But the coup in Wilmington, North Carolina, in November 1898 may deserve first place in this nineteenth-century gallery of horrors. That month there was a concerted, carefully planned, and successful effort to violently suppress the black vote, eliminate black elected officials, and restore white control of the city of Wilmington, as well as the entire state, to the Democrats for the cause of white supremacy. Leaders of the coup employed tactics ranging from vicious newspaper propaganda and economic intimidation to arson and lynching. Dozens of African-Americans were killed and black political life in the area was snuffed out in a matter of days: 126,000 black men were on the voter rolls of North Carolina in 1896; by 1902, only 6,100 remained.
What happened in Wilmington has long been a highly debated problem in historical memory, with the facts obscured for generations by the coup’s perpetrators and their apologists. David Zucchino’s engaging and disturbing book, Wilmington’s Lie, not only vividly reconstructs the events of 1898 but reveals the mountain of lies that has stood in the way of a truer, if not a reconciled, history. All those in America who do not understand the old and festering foundation of contemporary voter suppression should read this book. The Democrats of 1898 in North Carolina had the same aims, and some of the same methods, as today’s Republican vote suppressors, scheming and spending millions of dollars to thwart the right to vote with specious claims about “voter fraud.”

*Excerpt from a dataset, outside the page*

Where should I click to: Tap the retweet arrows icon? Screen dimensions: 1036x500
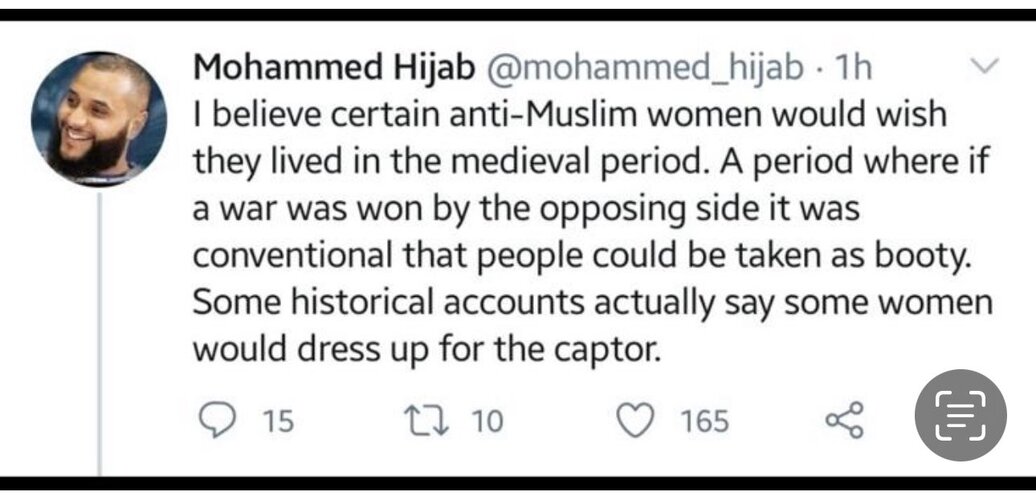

Wilmington’s bleak story of voter suppression stems from a tale of two Reconstructions. One involved the experience of defeated white Confederates and their sons and daughters; the other rested in the achievement of civil and political rights for emancipated black North Carolinians. By 1865 360,000 slaves had been liberated in North Carolina. But as Zucchino notes, “any civil liberties envisioned by the Emancipation Proclamation had not materialized by the summer and fall,” and soon Wilmington’s former mayor, “an ardent white supremacist,” was back in his post, with a police force led by a Confederate general and composed mainly of Confederate veterans. An emissary from President Andrew Johnson reported, “Wherever I go—the street, the shop, the house, the hotel, or the steamboat—I hear the people talk in such a way as to indicate that they are yet unable to conceive of the Negro as possessing any rights at all.”
In the decades following the Civil War, white Democrats, the oldest of whom still remembered the Nat Turner slave insurrection of 1831 in southeast Virginia, preferred to fixate on the short period between 1866 and 1868 when they were in power, after the state legislature passed a Black Code that, Zucchino says, “restored blacks to near-slave status” and refused, by a vote of 138–11, to ratify the Fourteenth Amendment, which granted citizenship to former slaves born in the US and guaranteed equal protection under the law. Blacks and their Republican allies preferred to remember the five thousand black men from North Carolina who formed the African Brigade in the Union Army during the war, as well as the state’s constitutional convention in 1868, gathered under the authority of the Reconstruction Acts, when among the 120 delegates, 107 were Republicans, thirteen of them black. With nearly 80,000 black men registered to vote in the state (compared to 117,000 white men), the radical constitution, enshrining black suffrage, won approval that year by a vote of 93,086 to 74,086 statewide, despite a vigorous campaign of intimidation by the Ku Klux Klan.
From that day forward, for the white supremacists of North Carolina, black voters became a contagion to be wiped out. The Democrats won back the state legislature in 1870, and within six years regained the governorship too, “congratulat[ing] themselves,” Zucchino writes, “on redeeming the state in the name of white supremacy.” They undermined the black vote by, among other things, eliminating the popular election of county commissioners and using procedural ruses to disqualify black voters. As Zucchino puts it:
Well before the close of Reconstruction in 1877, the vengeance of the Redeemers had essentially suspended the Thirteenth, Fourteenth, and Fifteenth Amendments in North Carolina. White supremacy was triumphant. For the next seventeen years, the Redeemers ruled North Carolina.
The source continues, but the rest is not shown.